## PROBLEM DESCRIPTION
Whatever appears in the records apart from pictures must be reproduced exactly.

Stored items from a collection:
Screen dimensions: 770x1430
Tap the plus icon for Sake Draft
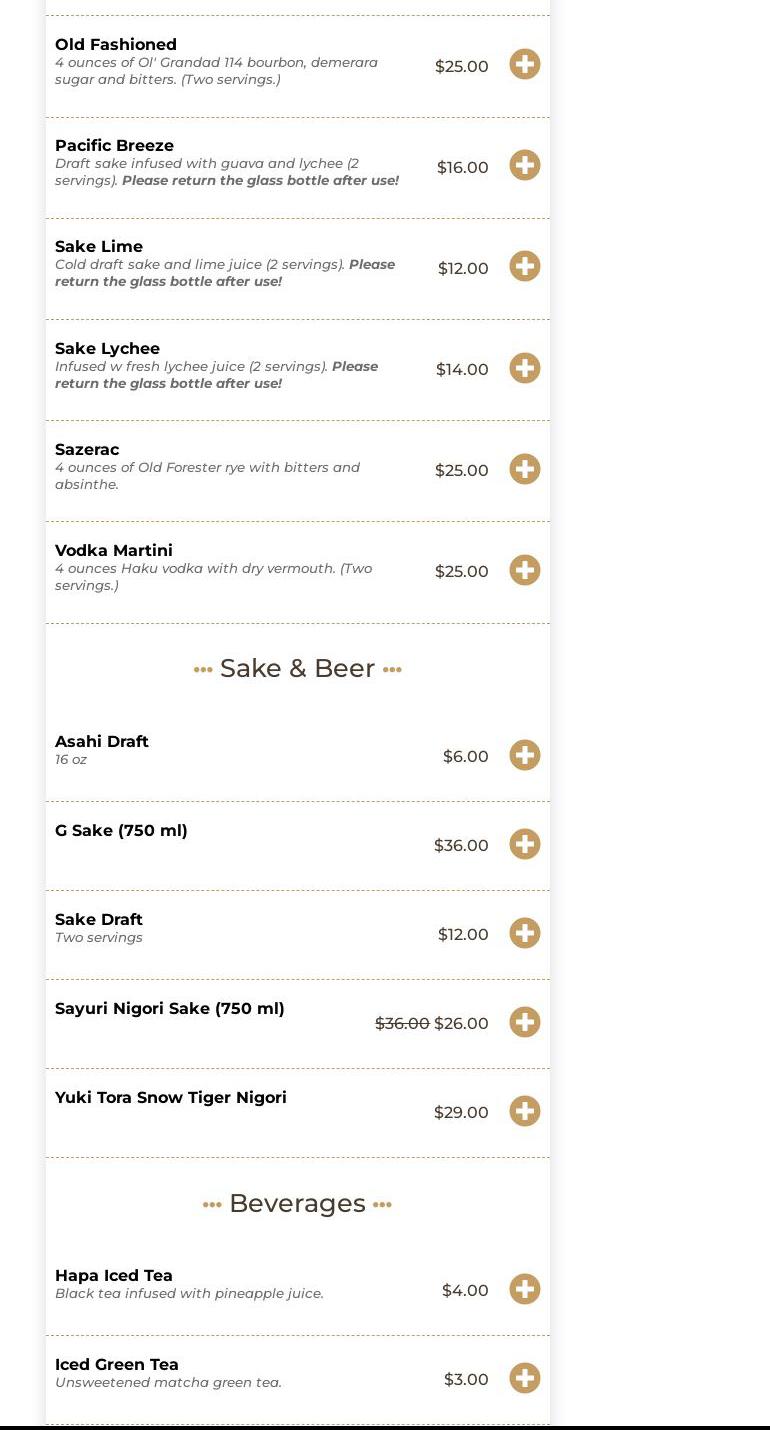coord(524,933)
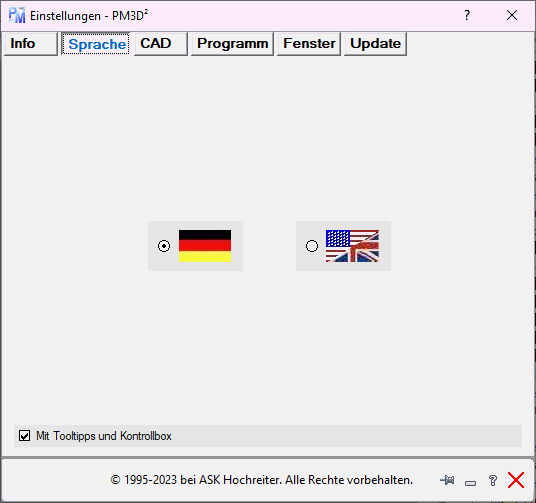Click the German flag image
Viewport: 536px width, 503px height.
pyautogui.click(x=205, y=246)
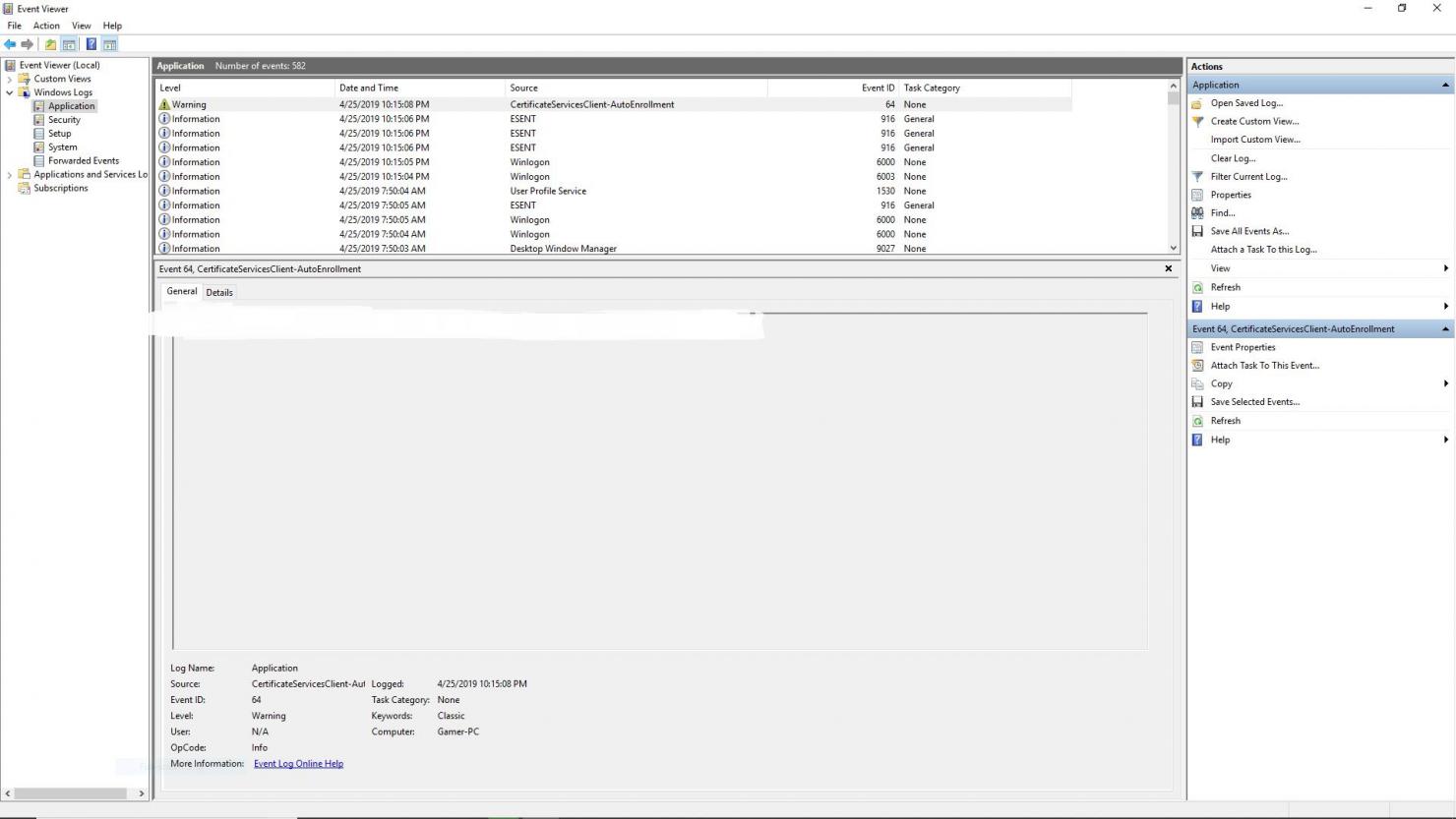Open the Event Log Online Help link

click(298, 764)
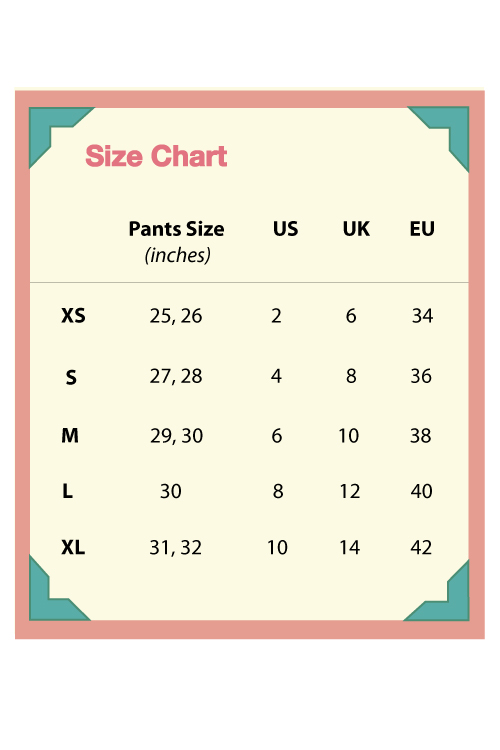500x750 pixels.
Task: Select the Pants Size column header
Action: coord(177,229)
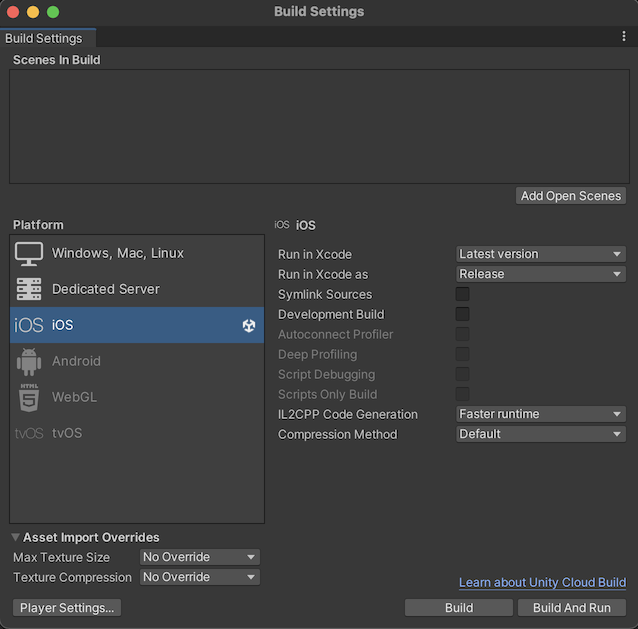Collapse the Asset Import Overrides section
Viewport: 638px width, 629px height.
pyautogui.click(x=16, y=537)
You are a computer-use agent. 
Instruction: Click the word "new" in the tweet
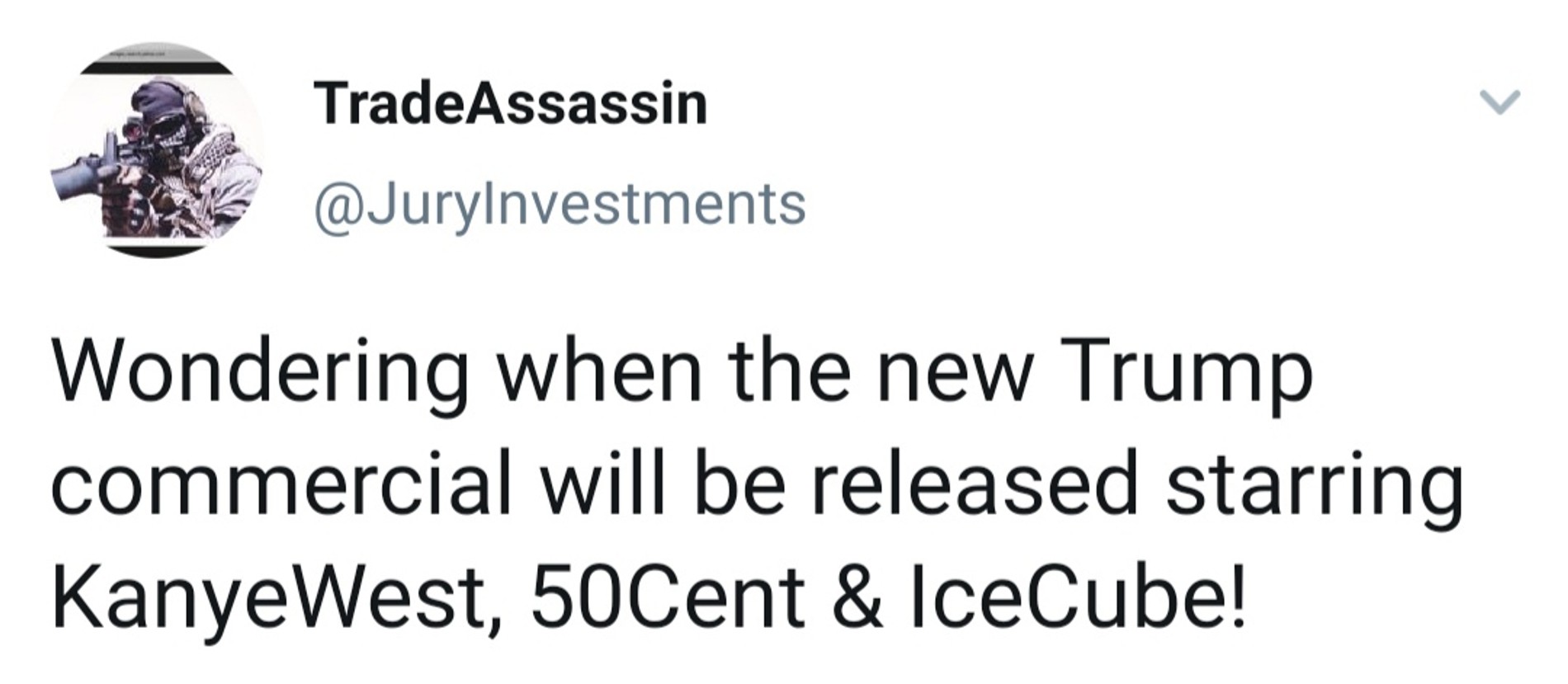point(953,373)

## FINAL ANSWER
Screen dimensions: 770x1430
Tap the plus icon for Sake Draft
coord(524,933)
Click the German flag image
Viewport: 536px width, 503px height.
pyautogui.click(x=205, y=246)
Open the Event Log Online Help link

click(298, 764)
500x750 pixels.
Task: Select the Pants Size column header
Action: coord(177,229)
Collapse the Asset Import Overrides section
Viewport: 638px width, 629px height.
pyautogui.click(x=16, y=537)
You are a computer-use agent. 
Instruction: Click the word "new" in the tweet
point(953,373)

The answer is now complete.